Smoking More Strongly Linked to STEMI in Women Than in Men
Quitting smoking has cardiovascular benefits equivalent to never having smoked at all, researchers suggest.
Women who smoke are at a greater risk of experiencing STEMI than male smokers, especially those who are under 50 years old, a retrospective cohort study has found. Yet the cardiovascular risks of smoking may reverse as soon as 1 month after people quit the habit.
The study, published in the July 2, 2019, issue of the Journal of the American College of Cardiology, covered more than 5 years of data (January 2009 to July 2014) from the South Yorkshire region of England on patients with acute STEMI managed by primary PCI. According to the researchers, it’s the first to try to isolate the impact of smoking on STEMI rates in this way.
“We know that smoking can cause a heart attack,” senior author Ever D. Grech, MD (Northern General Hospital, Sheffield, England), noted to TCTMD. “But is that risk small? Medium? Large? Is it colossal? . . . What we’ve done for the first time is to identify that risk across all age groups and between genders.”
Identify your smokers, and perhaps be absolutely sure you do an aggressive risk assessment of everything else, particularly in your females. Jacqueline E. Tamis-Holland
Grech, along with lead author James Palmer, MBChB (Sheffield Medical School, England), compared the experience of 3,343 STEMI patients in their region to that of the entire population served by the South Yorkshire Cardiothoracic Centre. The STEMI records included patient age, sex, smoking status, other cardiovascular risk factors, and any cardioprotective drugs taken prior the onset of STEMI. The larger population data set included information on current smokers in the region, as well as people who had smoked in the past.
Women accounted for nearly three in 10 of the STEMI patients (27.3%). The peak STEMI rate was at 70-79 years old for women who currently smoke (235 per 100,000 patient-years) and at 50-59 years old for male smokers (425 per 100,000 patient-years).
The researchers derived an incident rate ratio (IRR) by dividing the STEMI incidence in current smokers by the incidence in ex-smokers or never smokers. While an ex-smoker was defined as someone who stopped smoking at least 28 days prior to experiencing STEMI, the exact timing of this cessation was unknown for 38% of individuals in this group.
Although the absolute number of STEMI cases was higher in men, the impact of smoking on STEMI rates was greater in women (IRR 6.62; 95% CI 5.98-7.31) than in men (IRR 4.40; 95% CI 4.15-4.67). Female smokers ages 18-49 had the greatest increased risk for STEMI of all (IRR 13.22; 95% CI 10.33-16.66). Men in this age bracket also had an elevated risk of STEMI but not to the same degree (IRR 8.60; 95% CI 7.70-9.59).
The incidence rates of STEMI for never smokers and ex-smokers were almost identical, which is why the investigators combined these two groups in the denominator of the IRR. “This suggests marked reversibility in STEMI risk by cessation [of smoking], possibly in as little as a few weeks or months,” Palmer and colleagues note in their paper.
“Our study found that those who did stop smoking were able to reduce their risk of a major heart attack to a level similar to a contemporary who’d never smoked,” Grech elaborated to TCTMD. “That came as a surprise to me. I regard this as a silver lining within the dark cloud of smoking outcomes.”

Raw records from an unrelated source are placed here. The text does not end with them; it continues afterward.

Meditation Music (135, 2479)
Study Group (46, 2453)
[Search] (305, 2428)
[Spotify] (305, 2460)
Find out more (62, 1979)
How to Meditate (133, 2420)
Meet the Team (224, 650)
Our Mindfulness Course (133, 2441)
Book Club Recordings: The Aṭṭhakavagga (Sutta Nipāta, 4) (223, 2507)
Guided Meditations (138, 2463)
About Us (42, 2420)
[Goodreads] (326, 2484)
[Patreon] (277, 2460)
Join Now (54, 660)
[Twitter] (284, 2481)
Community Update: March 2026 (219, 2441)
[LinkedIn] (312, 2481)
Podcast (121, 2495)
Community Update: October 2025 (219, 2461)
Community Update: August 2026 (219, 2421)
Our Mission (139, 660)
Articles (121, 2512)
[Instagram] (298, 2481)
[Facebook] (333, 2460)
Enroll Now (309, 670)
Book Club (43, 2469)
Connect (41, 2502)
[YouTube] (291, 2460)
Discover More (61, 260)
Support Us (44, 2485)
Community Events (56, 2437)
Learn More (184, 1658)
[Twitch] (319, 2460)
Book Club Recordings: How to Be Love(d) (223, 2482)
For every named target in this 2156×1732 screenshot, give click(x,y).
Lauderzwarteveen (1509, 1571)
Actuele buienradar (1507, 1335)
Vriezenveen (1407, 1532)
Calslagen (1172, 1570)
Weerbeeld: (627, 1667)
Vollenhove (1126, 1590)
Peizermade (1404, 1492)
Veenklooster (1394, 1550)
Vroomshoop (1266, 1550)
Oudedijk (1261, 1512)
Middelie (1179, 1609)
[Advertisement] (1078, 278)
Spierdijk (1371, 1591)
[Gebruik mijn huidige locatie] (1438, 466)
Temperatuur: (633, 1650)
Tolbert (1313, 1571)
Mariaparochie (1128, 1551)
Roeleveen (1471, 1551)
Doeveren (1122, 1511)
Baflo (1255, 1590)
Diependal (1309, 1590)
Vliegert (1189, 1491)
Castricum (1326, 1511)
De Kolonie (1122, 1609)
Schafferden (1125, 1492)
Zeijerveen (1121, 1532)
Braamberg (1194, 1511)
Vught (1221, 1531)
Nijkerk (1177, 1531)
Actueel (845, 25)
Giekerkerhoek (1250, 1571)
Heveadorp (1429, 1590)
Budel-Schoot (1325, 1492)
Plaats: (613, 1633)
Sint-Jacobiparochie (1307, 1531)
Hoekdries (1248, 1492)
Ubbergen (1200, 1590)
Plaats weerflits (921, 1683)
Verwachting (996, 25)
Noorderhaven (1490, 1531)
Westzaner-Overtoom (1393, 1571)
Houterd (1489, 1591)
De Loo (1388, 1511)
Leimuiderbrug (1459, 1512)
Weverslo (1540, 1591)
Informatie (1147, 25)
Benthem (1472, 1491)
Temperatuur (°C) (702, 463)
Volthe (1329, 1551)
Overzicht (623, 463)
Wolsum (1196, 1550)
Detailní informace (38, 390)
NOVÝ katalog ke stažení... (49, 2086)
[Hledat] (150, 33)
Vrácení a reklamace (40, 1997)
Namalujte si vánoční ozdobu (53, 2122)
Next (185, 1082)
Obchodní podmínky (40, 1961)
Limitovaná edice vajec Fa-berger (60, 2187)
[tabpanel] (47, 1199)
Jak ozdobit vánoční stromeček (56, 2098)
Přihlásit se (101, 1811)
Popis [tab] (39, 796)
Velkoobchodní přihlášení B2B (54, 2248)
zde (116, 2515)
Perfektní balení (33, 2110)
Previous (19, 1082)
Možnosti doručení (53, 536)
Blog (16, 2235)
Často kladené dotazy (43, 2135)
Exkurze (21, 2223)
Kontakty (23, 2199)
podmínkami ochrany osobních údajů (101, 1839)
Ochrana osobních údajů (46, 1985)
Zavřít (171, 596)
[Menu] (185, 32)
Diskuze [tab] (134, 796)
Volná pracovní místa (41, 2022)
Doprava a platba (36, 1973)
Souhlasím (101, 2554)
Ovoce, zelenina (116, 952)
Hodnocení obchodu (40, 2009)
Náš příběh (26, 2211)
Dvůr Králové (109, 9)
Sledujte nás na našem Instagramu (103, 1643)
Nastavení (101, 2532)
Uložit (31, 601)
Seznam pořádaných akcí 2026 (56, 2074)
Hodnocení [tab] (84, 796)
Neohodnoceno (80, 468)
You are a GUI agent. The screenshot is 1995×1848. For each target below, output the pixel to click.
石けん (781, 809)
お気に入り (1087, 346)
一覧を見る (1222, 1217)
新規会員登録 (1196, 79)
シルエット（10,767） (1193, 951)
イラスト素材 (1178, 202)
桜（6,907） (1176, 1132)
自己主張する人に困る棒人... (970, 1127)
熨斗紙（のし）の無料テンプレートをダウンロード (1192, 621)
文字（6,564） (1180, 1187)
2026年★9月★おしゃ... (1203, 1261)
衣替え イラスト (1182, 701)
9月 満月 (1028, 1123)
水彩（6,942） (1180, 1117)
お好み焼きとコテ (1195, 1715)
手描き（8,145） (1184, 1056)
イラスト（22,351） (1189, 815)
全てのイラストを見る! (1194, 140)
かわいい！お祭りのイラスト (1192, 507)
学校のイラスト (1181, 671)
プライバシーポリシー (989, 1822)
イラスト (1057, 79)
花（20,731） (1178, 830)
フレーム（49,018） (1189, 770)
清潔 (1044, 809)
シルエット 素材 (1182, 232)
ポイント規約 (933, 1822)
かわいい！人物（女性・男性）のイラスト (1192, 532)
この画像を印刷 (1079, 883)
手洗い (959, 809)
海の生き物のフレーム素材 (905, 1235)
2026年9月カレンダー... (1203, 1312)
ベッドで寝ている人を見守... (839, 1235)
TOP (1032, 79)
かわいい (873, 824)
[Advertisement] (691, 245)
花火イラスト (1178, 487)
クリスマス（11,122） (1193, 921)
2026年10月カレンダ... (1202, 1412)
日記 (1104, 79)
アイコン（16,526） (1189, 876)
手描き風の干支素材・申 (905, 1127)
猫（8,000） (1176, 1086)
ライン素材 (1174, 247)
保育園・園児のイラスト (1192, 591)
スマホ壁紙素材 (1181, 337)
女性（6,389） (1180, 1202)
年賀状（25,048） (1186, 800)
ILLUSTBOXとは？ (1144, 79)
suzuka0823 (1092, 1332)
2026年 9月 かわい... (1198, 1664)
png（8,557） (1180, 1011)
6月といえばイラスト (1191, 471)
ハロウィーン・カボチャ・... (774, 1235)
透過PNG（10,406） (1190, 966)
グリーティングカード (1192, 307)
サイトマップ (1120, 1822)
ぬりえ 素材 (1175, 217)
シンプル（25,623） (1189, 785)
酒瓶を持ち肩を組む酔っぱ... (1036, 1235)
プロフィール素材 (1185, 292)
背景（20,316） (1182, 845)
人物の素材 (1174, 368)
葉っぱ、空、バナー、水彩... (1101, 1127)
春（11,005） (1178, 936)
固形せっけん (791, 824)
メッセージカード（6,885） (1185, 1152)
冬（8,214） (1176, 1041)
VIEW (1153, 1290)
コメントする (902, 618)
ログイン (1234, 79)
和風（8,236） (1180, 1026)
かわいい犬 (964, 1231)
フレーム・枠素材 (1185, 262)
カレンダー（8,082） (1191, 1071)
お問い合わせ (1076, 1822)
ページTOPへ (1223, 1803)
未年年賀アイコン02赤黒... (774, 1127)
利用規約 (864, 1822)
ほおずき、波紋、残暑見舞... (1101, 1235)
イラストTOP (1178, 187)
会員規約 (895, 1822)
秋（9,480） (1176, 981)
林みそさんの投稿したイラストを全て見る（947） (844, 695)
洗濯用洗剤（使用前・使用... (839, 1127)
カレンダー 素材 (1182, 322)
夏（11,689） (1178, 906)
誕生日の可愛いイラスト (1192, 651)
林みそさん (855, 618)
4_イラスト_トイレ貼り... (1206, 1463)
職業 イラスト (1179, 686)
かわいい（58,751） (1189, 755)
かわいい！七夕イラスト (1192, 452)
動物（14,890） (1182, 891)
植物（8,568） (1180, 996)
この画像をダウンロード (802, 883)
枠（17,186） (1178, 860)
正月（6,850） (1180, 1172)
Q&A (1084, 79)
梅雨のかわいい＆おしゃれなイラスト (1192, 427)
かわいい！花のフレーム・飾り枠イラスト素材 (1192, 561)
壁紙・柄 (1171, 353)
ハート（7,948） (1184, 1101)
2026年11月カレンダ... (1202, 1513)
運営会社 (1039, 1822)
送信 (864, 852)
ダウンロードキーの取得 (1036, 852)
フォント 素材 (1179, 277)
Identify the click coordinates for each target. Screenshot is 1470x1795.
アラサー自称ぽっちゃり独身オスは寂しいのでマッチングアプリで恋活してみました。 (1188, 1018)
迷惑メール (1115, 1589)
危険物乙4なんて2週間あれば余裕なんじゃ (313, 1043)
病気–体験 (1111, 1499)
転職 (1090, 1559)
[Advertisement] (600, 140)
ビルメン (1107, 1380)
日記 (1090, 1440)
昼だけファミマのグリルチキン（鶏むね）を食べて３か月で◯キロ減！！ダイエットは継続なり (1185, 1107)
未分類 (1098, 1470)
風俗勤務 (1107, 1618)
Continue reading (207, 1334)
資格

Those who did stop smoking were able to reduce their risk of a major heart attack to a level similar to a contemporary who’d never smoked. . . . I regard this as a silver lining within the dark cloud of smoking outcomes. Ever D. Grech
One contribution of the study is that it refocuses attention on the fact that female smokers have higher cardiac risk profiles than male smokers. This has been evident since the 1990s; however, “the question of whether this is related to hormonal differences—that smoking somehow interacts with estrogen, and estrogen is protective to the heart—isn’t really clear,” Jacqueline E. Tamis-Holland, MD (Mount Sinai Saint Luke’s Hospital, New York, NY), observed to TCTMD. “It’s interesting that the smoking effects are particularly notable in younger females, which would be at a time when we would expect the estrogen levels to play the most important protective effect.”
For Tamis-Holland, the results also hold ramifications for STEMI prevention. “You can use the opportunity to identify your smokers, and perhaps be absolutely sure you do an aggressive risk assessment of everything else, particularly in [young] females,” Tamis-Holland advises. “You might say, ‘Even though she smokes, she’s only 35 [and] she’s premenopausal, [so] her chance of developing coronary disease is much lower.’ That should not be the attitude.”
Palmer J, Lloyd A, Steele L, et. al. Differential risk of ST-segment elevation myocardial infarction in male and female smokers. J Am Coll Cardiol. 2019;73:3259-3266.
- Grech and Tamis-Holland report no relevant conflicts of interest.